I’m trying to use the Nano 33 BLE as a motion tracker of sorts.

The plan was to send acceleromoter and gyro readings over BLE through a characteristic set to notify. I’m also sending a 1 byte integer so I can reorder the data (I’m assuming things may arrive out of order or some messages may get dropped so I’d need to interpolate).

I originally planned to do this at 100Hz but the arduino would end up skipping 1-4 frames once a device is connected (I’m outputting the time between frames on the serial output).

I’ve dropped it to 30Hz and now it only skips when I move the arduino whilst connected to bluetooth. I’m not entirely sure why, I reckon its probably because moving the arduino quickly puts some strain on the USB connector.

But back to the point. The NINA-B306 (or any of the NINA-B chips) are advertised to have a maximum throughput of 1.8Mbit/s when not using their bootloader and 0.8Mbit/s when using their uconnect-xpress bootloader.

I was sending 9600 bit/s @ 100Hz and 3168 bit/s @ 30Hz but that doesn’t take into account protocol overhead or the possibility that mbed OS doesn’t handle bluetooth that well.

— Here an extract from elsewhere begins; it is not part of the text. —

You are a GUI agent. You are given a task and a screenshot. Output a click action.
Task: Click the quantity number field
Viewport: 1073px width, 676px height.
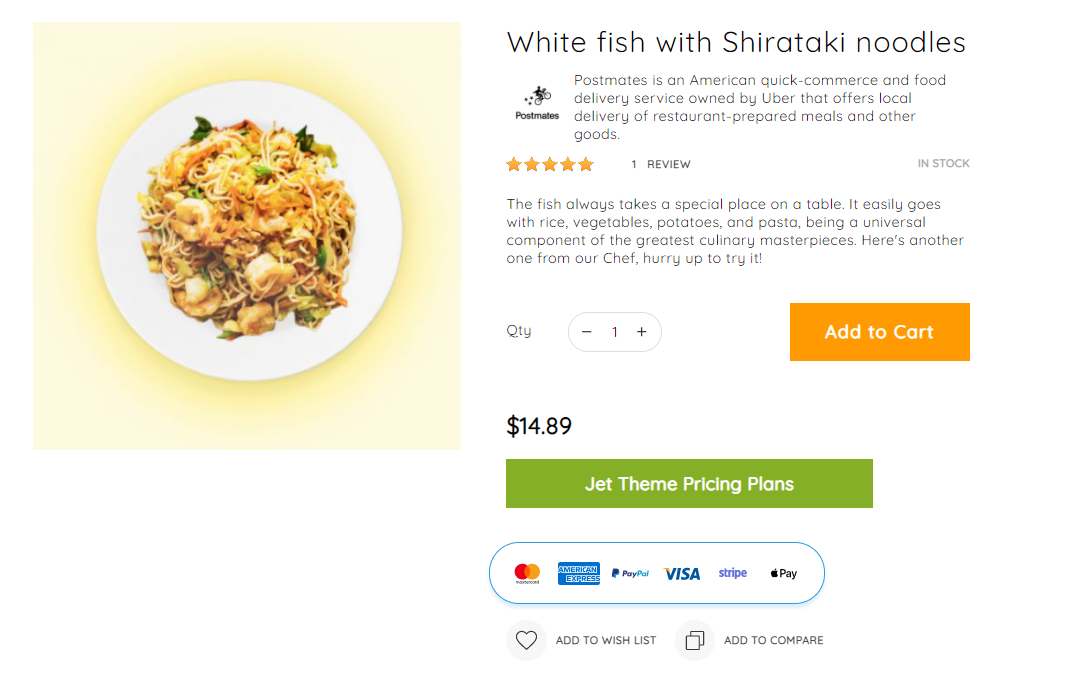(x=615, y=332)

Do I need to get a segger J-link and us the B306 in open cpu mode or should I combine messages together to make the overhead not as painful?

Edit:
Noticed I was sending 14bytes not 13 (doesn’t make a huge difference) and added code

Added code:

#include <LSM9DS1_Registers.h>
#include <LSM9DS1_Types.h>
#include <SparkFunLSM9DS1.h>
#include <Wire.h>
#include <ArduinoBLE.h>
BLEService bleService(“19B10010-E8F2-537E-4F6C-D104768A1214”);
BLECharacteristic bleChar(“19B10011-E8F2-537E-4F6C-D104768A1214”, BLERead | BLENotify,14,true);
LSM9DS1 imu;
#define PRINT_CALCULATED
//#define PRINT_RAW
#define PRINT_SPEED 33 // 250 ms between prints
int16_t buffer[7];
void setupIMU(){
//Settings ommitted for brevity
}

void setup() {
pinMode(LED_BUILTIN, OUTPUT);
digitalWrite(LED_BUILTIN, HIGH);
// put your setup code here, to run once:
Serial.begin(115200);
Wire1.begin();
setupIMU();
if (imu.begin(0x6B,0x1E,Wire1) == false) // with no arguments, this uses default addresses (AG:0x6B, M:0x1E) and i2c port (Wire).
{
Serial.println(“Failed to communicate with LSM9DS1.”);
Serial.println(“Double-check wiring.”);
Serial.println("Default settings in this sketch will "
"work for an out of the box LSM9DS1 "
"Breakout, but may need to be modified "
“if the board jumpers are.”);
while (1);
}
if (!BLE.begin())
{
Serial.println(“starting BLE failed!”);
while (1);
}
BLE.setLocalName(“BLETest”);
BLE.setAdvertisedService(bleService);
bleService.addCharacteristic(bleChar);
BLE.addService(bleService);
bleChar.writeValue(buffer,6);

BLE.advertise();

Serial.println(“Init complete”);
}
bool gR,aR = false;

static unsigned long lastPrint = 0; // Keep track of print time
void loop()
{
BLE.poll();
if ( !gR && imu.gyroAvailable() ) //Reads imu data once per frame
{
imu.readGyro();
gR=true;
}
if ( !aR && imu.accelAvailable() )
{
imu.readAccel();
aR=true;
}

unsigned long t = millis();
short offset = t-lastPrint-PRINT_SPEED;
if (offset >= 0 )
{

Serial.println(offset);

buffer[0] = imu.gx;
buffer[1] = imu.gy;
buffer[2] = imu.gz;
buffer[3] = imu.ax;
buffer[4] = imu.ay;
buffer[5] = imu.az;
buffer[6] = (int16_t)(t>>16);
bleChar.writeValue(buffer,14);
lastPrint = t; // Update lastPrint time
gR = aR = false;

}

if((millis()%1000)<500)
digitalWrite(LED_BUILTIN, HIGH);
else
digitalWrite(LED_BUILTIN, LOW);
}

I've put together a poor man's profiler, since I don't have a debugger and can't seem to get visual micro working.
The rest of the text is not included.